Lembro-me então do conselho:
«não te entregues jamais
à sucção do pântano.
«nunca transformes
o que fazem os outros
em inevitabilidade.
«os legisladores, os que dizem
o que devíamos ser e fazer,
nunca produziram alegria,
«mas só a sistemática tirania
«de nos quererem fazer crer
que a sua rotina tinha de ser também
a nossa verdade.»
consolo-me assim
com estas frases apaziguadoras,
e dentro do meu cérebro
as ondas, musicais, sucedem-se
como que a repetir:
«enquanto tiveres força, poeta,
nunca desistas!»
E eu, que vou testemunhando os epífanos “acendimentos” de Vítor Oliveira Jorge, repito: “Enquanto tiveres força, poeta, nunca desistas!”
________________Há livros de poesia que são como antologias de poemas que o poeta (ou o editor) compila e organiza, seguindo uma ordem cronológica ou obedecendo a uma lógica temática. E há livros de poesia que têm como característica o facto de serem unos, de formarem uma unidade de tal forma indivisa que arrancar-lhes um poema e considerá-lo fora do contexto equivaleria a arrancar um membro a um ser humano e querer considerá-lo completo. Pequeno Livro de Aforismos seguido de Algumas Alumiações inscreve-se nesta última categoria. E contudo, o título do livro é enganador, já que parece sugerir a associação, apenas por uma questão de conveniência de política editorial, de dois livros distintos; mas nós sabemos que o poeta é um enganador ou, como já dizia Pessoa, um fingidor.
Pequeno Livro de Aforismos seguido de Algumas Alumiações é um livro da maturidade poética de Vítor Oliveira Jorge.
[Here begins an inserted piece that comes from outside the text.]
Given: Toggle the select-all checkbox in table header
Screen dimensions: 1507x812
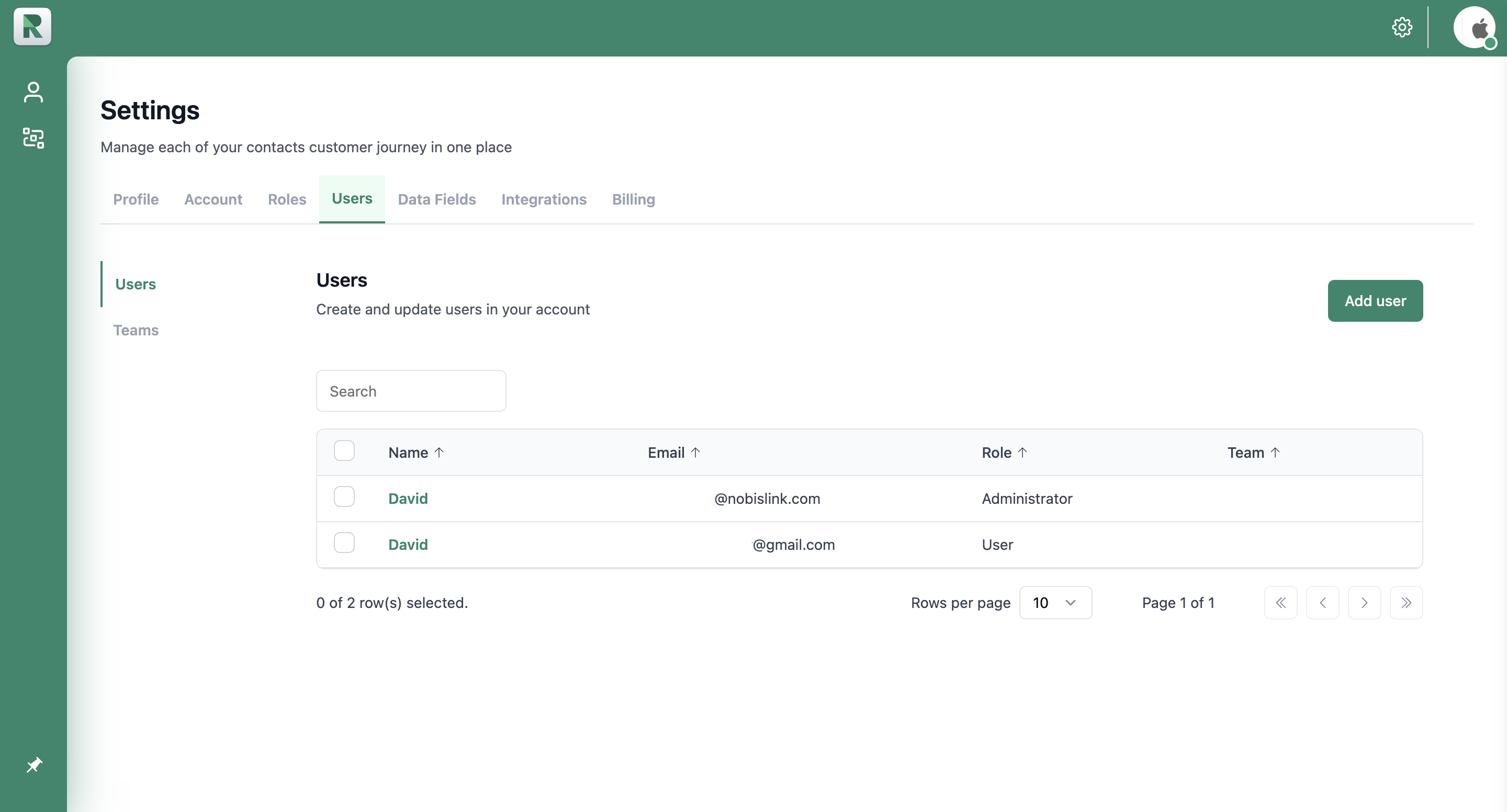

Esta maturidade revela-se essencialmente a três níveis: em primeiro lugar, a nível da organização do próprio livro, no inteligente jogo de significados que entrelaça os poemas, os temas que abordam e os elementos paratextuais; em segundo lugar, a nível da relação que é estabelecida entre o poeta e o leitor, habilmente gerida por um discurso pseudo-pedagógico e uma vontade, por parte do poeta, de cravar o seu nome na pedra da História; por fim, a nível da consciência do próprio fazer poético, marcado, tal como todos os actos criativos, pela dolorosa sensação de querer inovar ou, como o poeta repetidamente refere, surpreender. São estes alguns dos aspectos que me proponho analisar neste texto, embora não necessariamente por esta ordem.
Um ou dois livros?
Comecemos com a questão que me parece mais premente, a de devermos encarar esta obra como sendo composta por apenas um ou por dois livros. O título, como disse já, é enganador, direccionando-nos para uma leitura de duas obras separadas. Mas o leitor não tardará decerto muito a descobrir mais falácias despertadas pelo título: não só não se trata de um “pequeno livro”, como também as “alumiações” não são apenas algumas. Na verdade, cada uma das partes é constituída por vinte e dois poemas, num equilíbrio cuidadosamente organizado e que contribui para a expansão de um mesmo leque de sentidos.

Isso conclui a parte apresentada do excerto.